Edit the rows below by replacing "Viewport" with "Display" wherever it occurs, and keep every other character unchanged.

-- START Data for the task --

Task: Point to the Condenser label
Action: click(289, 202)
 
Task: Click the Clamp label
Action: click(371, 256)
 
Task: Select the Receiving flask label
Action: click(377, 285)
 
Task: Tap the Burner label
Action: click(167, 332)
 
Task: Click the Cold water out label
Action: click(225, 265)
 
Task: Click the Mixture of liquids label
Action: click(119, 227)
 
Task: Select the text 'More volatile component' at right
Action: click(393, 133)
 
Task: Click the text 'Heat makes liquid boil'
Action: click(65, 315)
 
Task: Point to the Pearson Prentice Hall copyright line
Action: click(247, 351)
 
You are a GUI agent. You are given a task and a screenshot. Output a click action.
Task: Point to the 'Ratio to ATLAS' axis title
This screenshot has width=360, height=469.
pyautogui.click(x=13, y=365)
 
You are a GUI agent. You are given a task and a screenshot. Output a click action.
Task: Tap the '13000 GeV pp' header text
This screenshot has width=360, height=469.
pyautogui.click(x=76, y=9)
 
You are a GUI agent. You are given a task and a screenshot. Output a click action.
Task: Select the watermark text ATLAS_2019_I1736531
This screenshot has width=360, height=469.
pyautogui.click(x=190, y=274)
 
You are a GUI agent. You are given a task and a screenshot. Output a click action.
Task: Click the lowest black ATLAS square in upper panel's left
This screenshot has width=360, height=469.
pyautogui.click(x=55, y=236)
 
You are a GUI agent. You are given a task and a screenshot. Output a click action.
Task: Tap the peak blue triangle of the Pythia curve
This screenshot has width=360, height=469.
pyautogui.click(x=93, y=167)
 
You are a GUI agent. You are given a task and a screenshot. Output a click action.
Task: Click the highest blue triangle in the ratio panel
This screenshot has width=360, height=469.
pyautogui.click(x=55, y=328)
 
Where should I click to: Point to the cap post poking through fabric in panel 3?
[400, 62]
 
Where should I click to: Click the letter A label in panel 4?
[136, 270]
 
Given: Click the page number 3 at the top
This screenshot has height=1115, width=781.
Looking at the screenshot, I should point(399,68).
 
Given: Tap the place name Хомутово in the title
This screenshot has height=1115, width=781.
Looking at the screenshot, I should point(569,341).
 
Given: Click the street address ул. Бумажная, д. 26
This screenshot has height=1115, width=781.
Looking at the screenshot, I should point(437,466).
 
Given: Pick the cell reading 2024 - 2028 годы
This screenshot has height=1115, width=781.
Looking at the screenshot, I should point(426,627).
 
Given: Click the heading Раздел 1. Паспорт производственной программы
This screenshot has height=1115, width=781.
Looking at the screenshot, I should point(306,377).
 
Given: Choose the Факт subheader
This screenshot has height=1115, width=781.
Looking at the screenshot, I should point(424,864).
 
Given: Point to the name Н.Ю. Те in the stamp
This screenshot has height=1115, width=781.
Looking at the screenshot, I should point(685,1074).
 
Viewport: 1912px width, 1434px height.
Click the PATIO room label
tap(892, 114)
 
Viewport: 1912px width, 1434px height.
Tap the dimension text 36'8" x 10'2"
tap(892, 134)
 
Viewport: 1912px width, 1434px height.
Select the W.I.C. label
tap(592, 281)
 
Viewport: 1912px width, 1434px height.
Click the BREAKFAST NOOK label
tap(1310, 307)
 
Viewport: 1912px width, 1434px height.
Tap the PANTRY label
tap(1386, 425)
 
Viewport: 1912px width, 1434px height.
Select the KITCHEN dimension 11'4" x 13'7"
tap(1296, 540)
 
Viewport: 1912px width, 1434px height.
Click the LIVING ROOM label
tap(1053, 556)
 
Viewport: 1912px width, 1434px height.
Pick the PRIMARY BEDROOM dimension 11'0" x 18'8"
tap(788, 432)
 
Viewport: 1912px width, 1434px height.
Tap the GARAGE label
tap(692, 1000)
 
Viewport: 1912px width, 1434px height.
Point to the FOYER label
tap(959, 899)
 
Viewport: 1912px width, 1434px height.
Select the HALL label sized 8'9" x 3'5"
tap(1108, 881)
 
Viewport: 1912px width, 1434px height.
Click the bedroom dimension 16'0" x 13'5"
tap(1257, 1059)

-- END Data for the task --

**Output of the task:**
Task: Point to the Condenser label
Action: click(289, 202)
 
Task: Click the Clamp label
Action: click(371, 256)
 
Task: Select the Receiving flask label
Action: click(377, 285)
 
Task: Tap the Burner label
Action: click(167, 332)
 
Task: Click the Cold water out label
Action: click(225, 265)
 
Task: Click the Mixture of liquids label
Action: click(119, 227)
 
Task: Select the text 'More volatile component' at right
Action: click(393, 133)
 
Task: Click the text 'Heat makes liquid boil'
Action: click(65, 315)
 
Task: Point to the Pearson Prentice Hall copyright line
Action: click(247, 351)
 
You are a GUI agent. You are given a task and a screenshot. Output a click action.
Task: Point to the 'Ratio to ATLAS' axis title
This screenshot has width=360, height=469.
pyautogui.click(x=13, y=365)
 
You are a GUI agent. You are given a task and a screenshot. Output a click action.
Task: Tap the '13000 GeV pp' header text
This screenshot has width=360, height=469.
pyautogui.click(x=76, y=9)
 
You are a GUI agent. You are given a task and a screenshot. Output a click action.
Task: Select the watermark text ATLAS_2019_I1736531
This screenshot has width=360, height=469.
pyautogui.click(x=190, y=274)
 
You are a GUI agent. You are given a task and a screenshot. Output a click action.
Task: Click the lowest black ATLAS square in upper panel's left
This screenshot has width=360, height=469.
pyautogui.click(x=55, y=236)
 
You are a GUI agent. You are given a task and a screenshot. Output a click action.
Task: Tap the peak blue triangle of the Pythia curve
This screenshot has width=360, height=469.
pyautogui.click(x=93, y=167)
 
You are a GUI agent. You are given a task and a screenshot. Output a click action.
Task: Click the highest blue triangle in the ratio panel
This screenshot has width=360, height=469.
pyautogui.click(x=55, y=328)
 
Where should I click to: Point to the cap post poking through fabric in panel 3?
[400, 62]
 
Where should I click to: Click the letter A label in panel 4?
[136, 270]
 
Given: Click the page number 3 at the top
This screenshot has height=1115, width=781.
Looking at the screenshot, I should point(399,68).
 
Given: Tap the place name Хомутово in the title
This screenshot has height=1115, width=781.
Looking at the screenshot, I should point(569,341).
 
Given: Click the street address ул. Бумажная, д. 26
This screenshot has height=1115, width=781.
Looking at the screenshot, I should point(437,466).
 
Given: Pick the cell reading 2024 - 2028 годы
This screenshot has height=1115, width=781.
Looking at the screenshot, I should point(426,627).
 
Given: Click the heading Раздел 1. Паспорт производственной программы
This screenshot has height=1115, width=781.
Looking at the screenshot, I should point(306,377).
 
Given: Choose the Факт subheader
This screenshot has height=1115, width=781.
Looking at the screenshot, I should point(424,864).
 
Given: Point to the name Н.Ю. Те in the stamp
This screenshot has height=1115, width=781.
Looking at the screenshot, I should point(685,1074).
 
Display: 1912px width, 1434px height.
Click the PATIO room label
tap(892, 114)
 
Display: 1912px width, 1434px height.
Tap the dimension text 36'8" x 10'2"
tap(892, 134)
 
Display: 1912px width, 1434px height.
Select the W.I.C. label
tap(592, 281)
 
Display: 1912px width, 1434px height.
Click the BREAKFAST NOOK label
tap(1310, 307)
 
Display: 1912px width, 1434px height.
Tap the PANTRY label
tap(1386, 425)
 
Display: 1912px width, 1434px height.
Select the KITCHEN dimension 11'4" x 13'7"
tap(1296, 540)
 
Display: 1912px width, 1434px height.
Click the LIVING ROOM label
tap(1053, 556)
 
Display: 1912px width, 1434px height.
Pick the PRIMARY BEDROOM dimension 11'0" x 18'8"
tap(788, 432)
 
Display: 1912px width, 1434px height.
Tap the GARAGE label
tap(692, 1000)
 
Display: 1912px width, 1434px height.
Point to the FOYER label
tap(959, 899)
 
Display: 1912px width, 1434px height.
Select the HALL label sized 8'9" x 3'5"
tap(1108, 881)
 
Display: 1912px width, 1434px height.
Click the bedroom dimension 16'0" x 13'5"
tap(1257, 1059)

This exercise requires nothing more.